Under this line are the records; repeat exactly the lines starting at the one containing "Task: Click the -0.8 Pearson legend dot" and ending at the one containing "Given: Open the Responsibilities tab", omitting pictures.

***

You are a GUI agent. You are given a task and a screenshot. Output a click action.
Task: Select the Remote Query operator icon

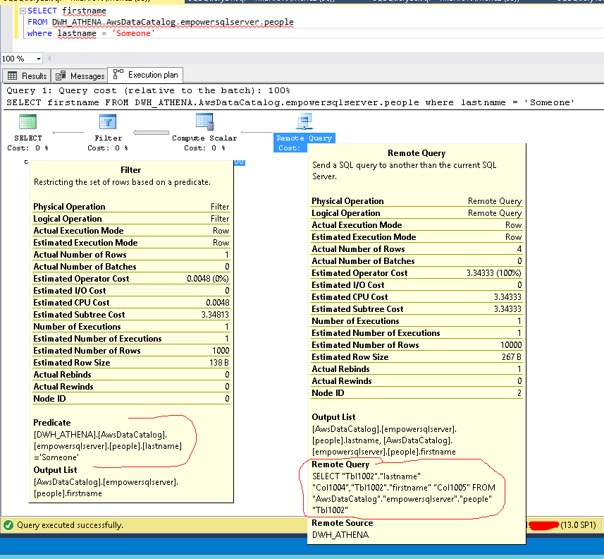304,122
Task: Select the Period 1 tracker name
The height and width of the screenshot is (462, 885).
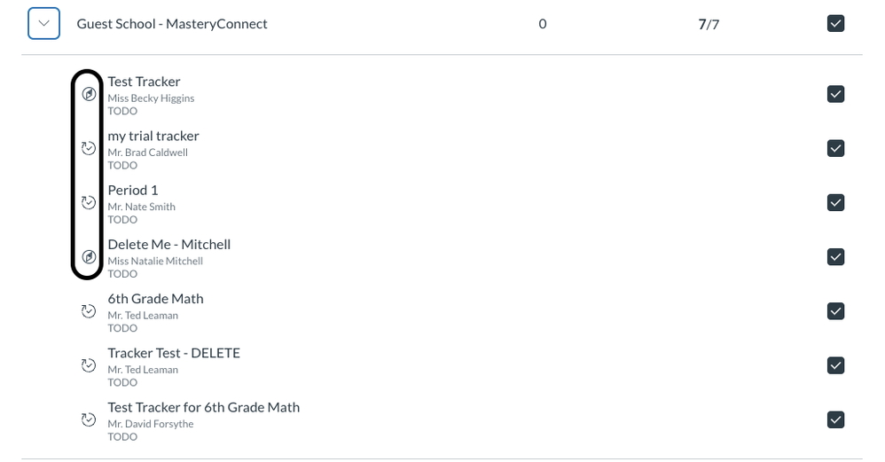Action: (x=133, y=190)
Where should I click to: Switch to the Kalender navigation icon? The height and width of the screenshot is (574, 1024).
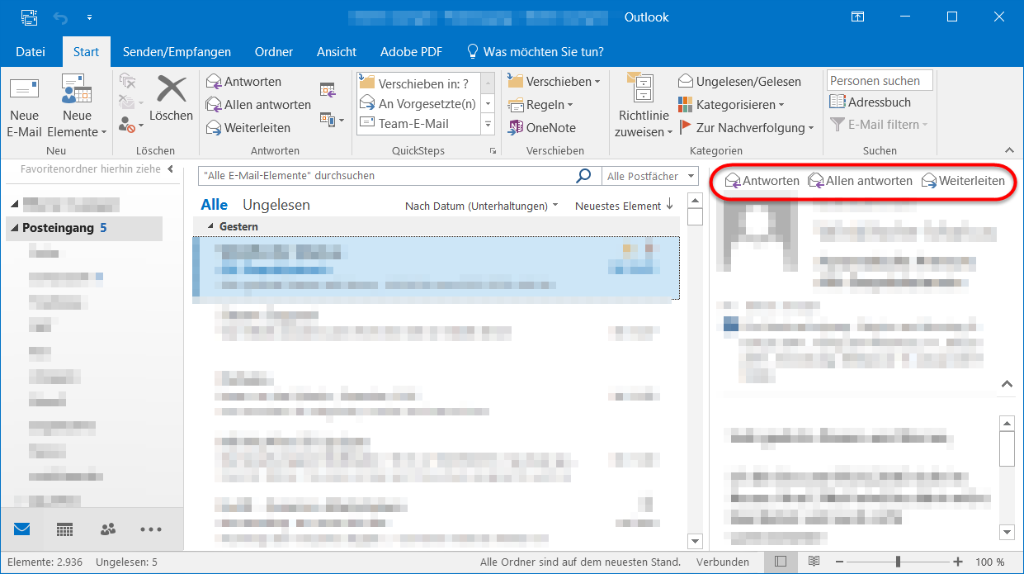tap(64, 529)
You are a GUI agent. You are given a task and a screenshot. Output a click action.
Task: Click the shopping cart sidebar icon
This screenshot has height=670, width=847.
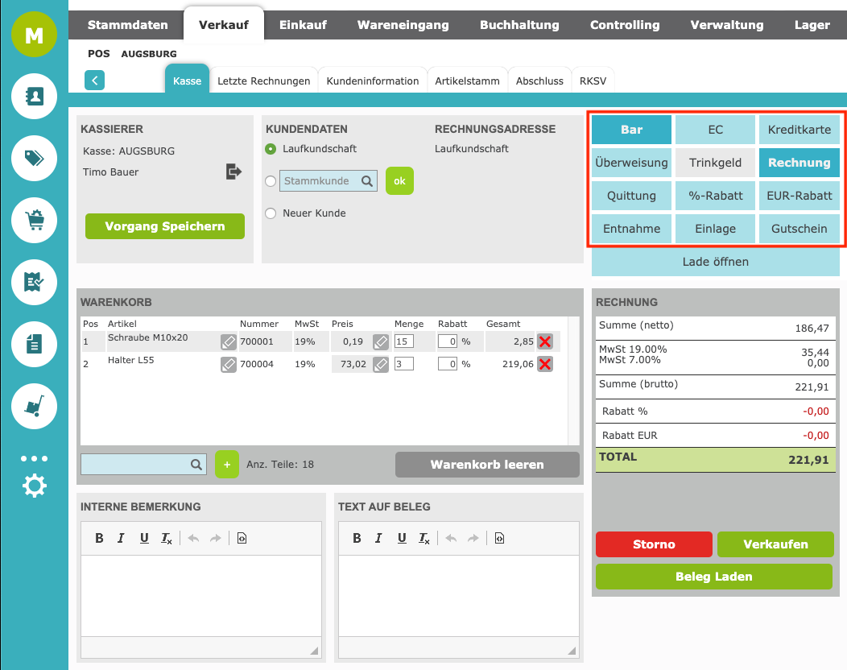tap(34, 220)
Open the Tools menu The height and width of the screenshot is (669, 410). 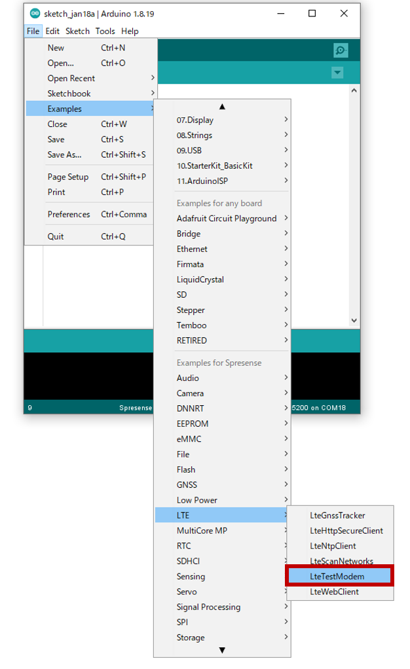coord(105,31)
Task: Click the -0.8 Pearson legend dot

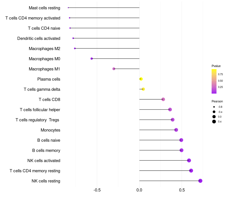Action: (214, 107)
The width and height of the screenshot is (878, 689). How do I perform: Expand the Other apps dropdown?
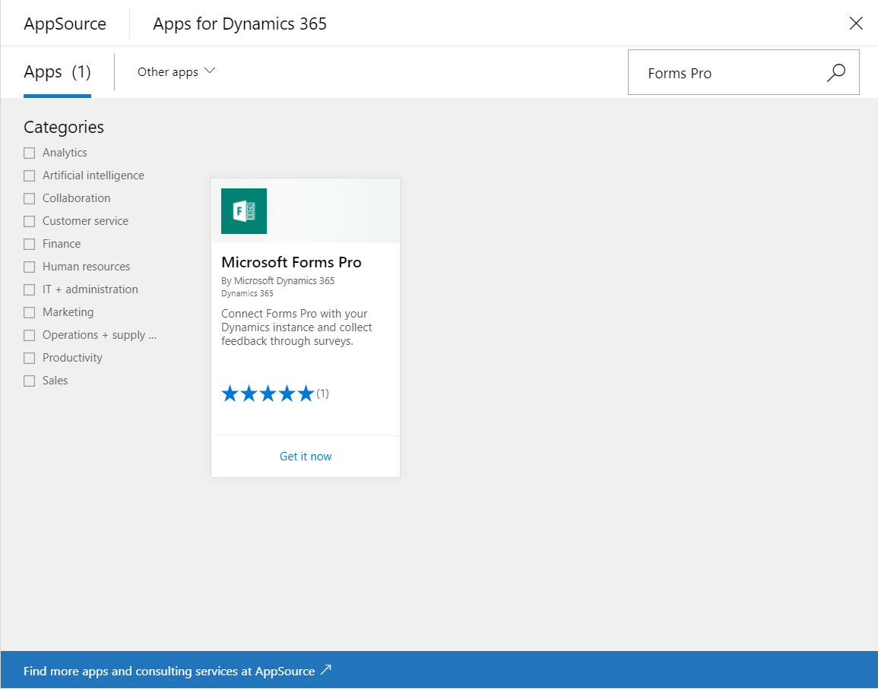click(x=176, y=71)
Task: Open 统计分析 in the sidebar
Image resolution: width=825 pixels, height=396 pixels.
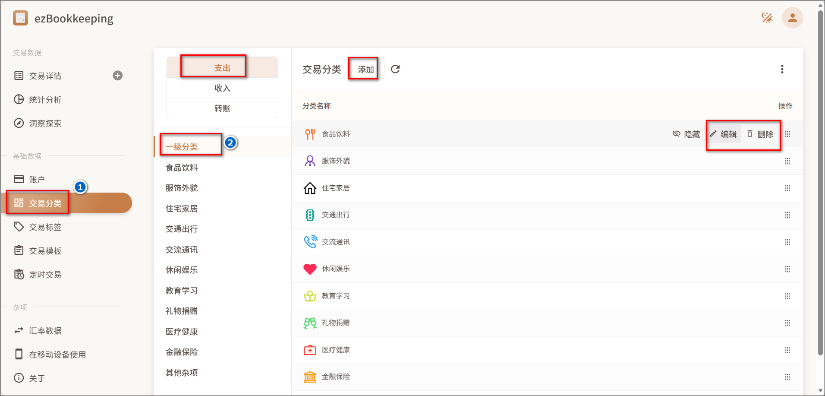Action: [x=45, y=100]
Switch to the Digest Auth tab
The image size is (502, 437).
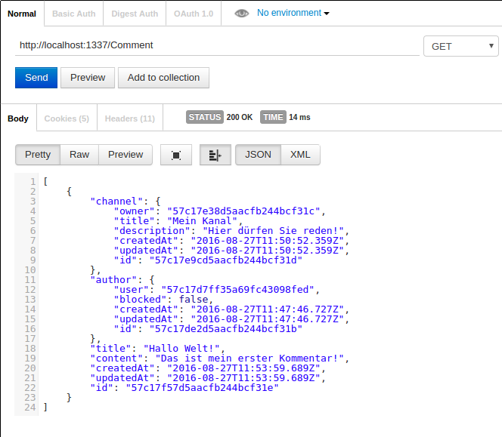135,14
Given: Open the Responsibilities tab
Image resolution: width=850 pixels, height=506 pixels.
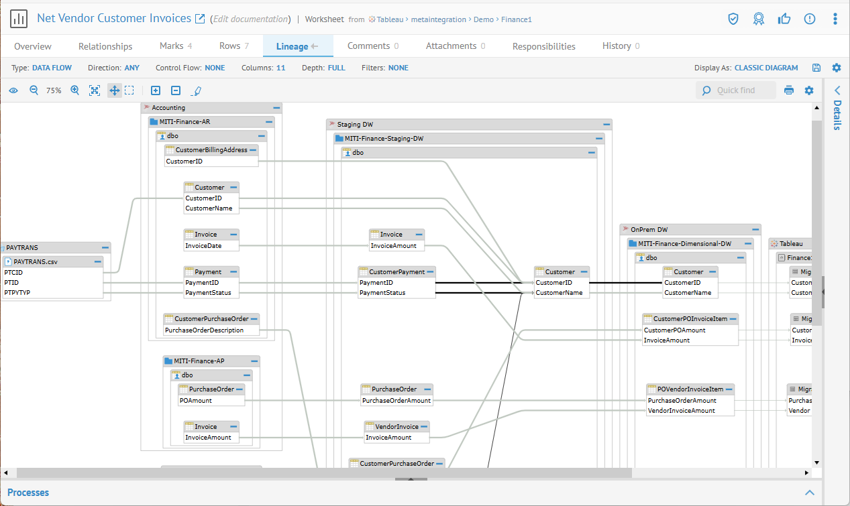Looking at the screenshot, I should [543, 46].
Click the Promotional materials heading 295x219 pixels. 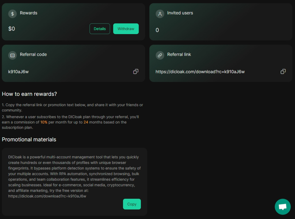[29, 139]
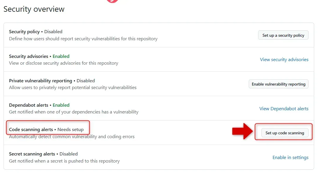Click the Set up code scanning button
This screenshot has height=179, width=323.
[x=285, y=133]
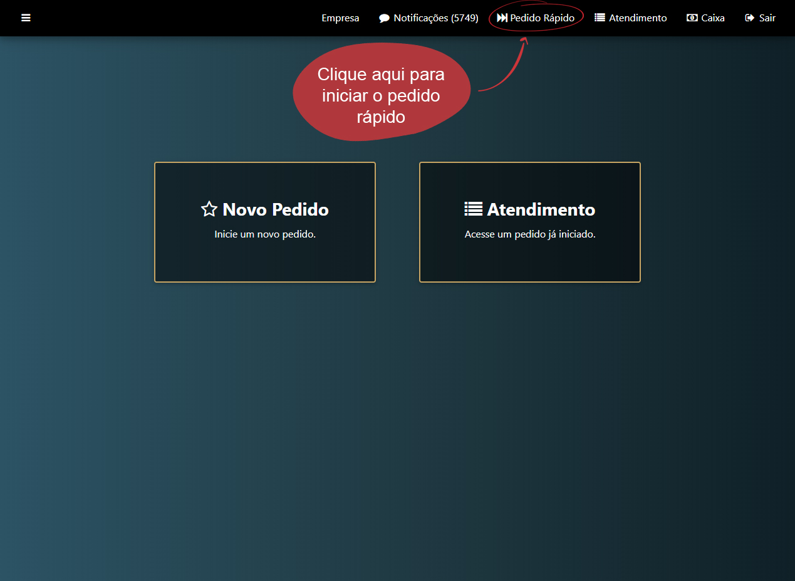Open the Empresa menu item

(340, 18)
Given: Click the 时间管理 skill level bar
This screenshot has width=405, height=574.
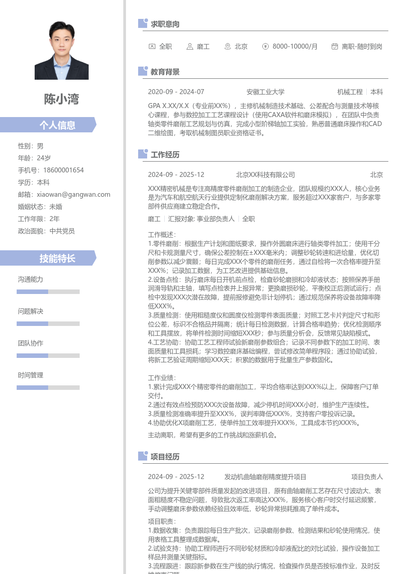Looking at the screenshot, I should [x=48, y=388].
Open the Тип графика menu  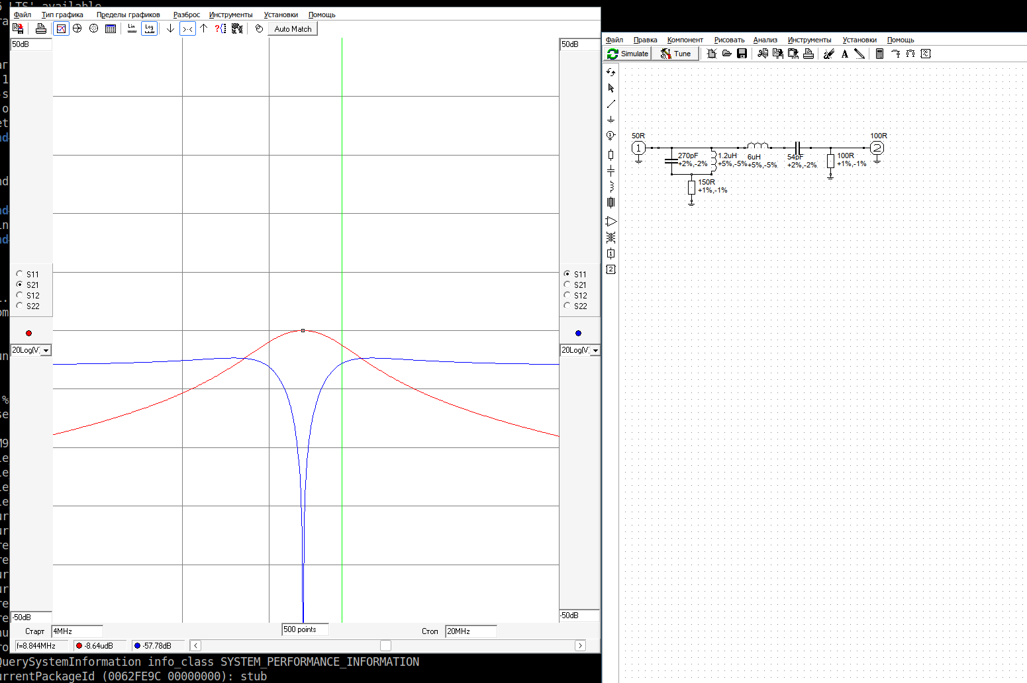point(62,15)
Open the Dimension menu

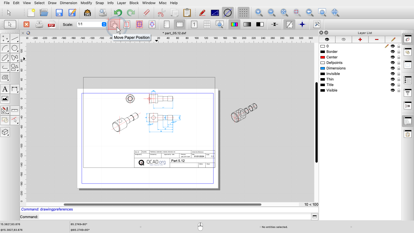click(68, 3)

***

#### Answer box:
Task: Click the -0.8 Pearson legend dot

Action: (214, 107)
The width and height of the screenshot is (878, 689). How do I perform: Expand the Other apps dropdown?
click(x=176, y=71)
Task: Open 统计分析 in the sidebar
Image resolution: width=825 pixels, height=396 pixels.
Action: [x=45, y=100]
Switch to the Digest Auth tab
The image size is (502, 437).
135,14
Given: Open the Responsibilities tab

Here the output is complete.